We are increasingly aware of how mergers often cost consumers and the economy in less competition, higher prices and less choice. Fortunately, the Antitrust Division of the Justice Department (“DOJ”) has been more willing to go to court and block deals that will harm consumers. The DOJ should remind itself of the vital role of tough merger enforcement when it looks at the proposed merger between ABI and SABMiller.
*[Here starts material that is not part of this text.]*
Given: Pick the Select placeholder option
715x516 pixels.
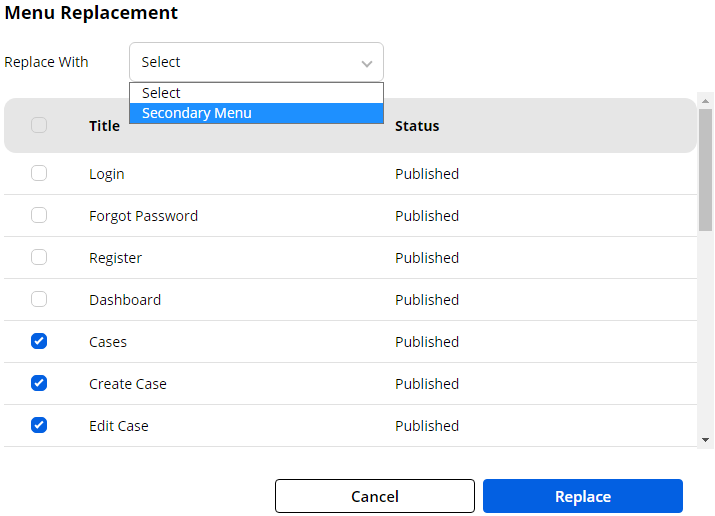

A straightforward merger between the two would raise antitrust alarm bells that would awaken the dead. Together, the companies control over 70% of the U.S. market by volume and 65% of the market by sales value. Recognizing such a deal would be a nonstarter, ABI has suggested that any competitive concerns in the United States will disappear because MolsonCoors will acquire control of the MillerCoors joint venture. Of course, the DOJ has become increasingly skeptical of negotiated attempts to restructure a market to resolve competitive concerns for deal approval – recently rejecting a massive divestiture in Comcast/Time Warner — and as we explain below they should do the same in this deal unless there are substantive amendments.
There is a tremendous amount at stake in this merger. The increased size and scope of ABI on a global basis will likely have effects in the U.S. market. Molson Coors taking over the control of the MillerCoors portfolio may also result in significant changes in how the business operates today. Moreover, economic studies have shown a simple truth – increased beer consolidation leads to higher prices. The recent expansion of the high end U.S. craft beer market is remarkable in light of the 2007-2008 big brewer (ABI and MillerCoors) mergers thanks to a robust and independent distribution market which has facilitated the explosion of craft beer entry. But the craft beer segment is increasingly threatened by ABI’s acquisitions of independent craft brewers and increasing efforts to cut off distribution of competition brands within the ABI aligned distribution channels. Not only is ABI the largest U.S. brewer, it is also the largest U.S. distributor – currently controlling over 135 million cases with $3 billion in sales across distributorships in multiple states.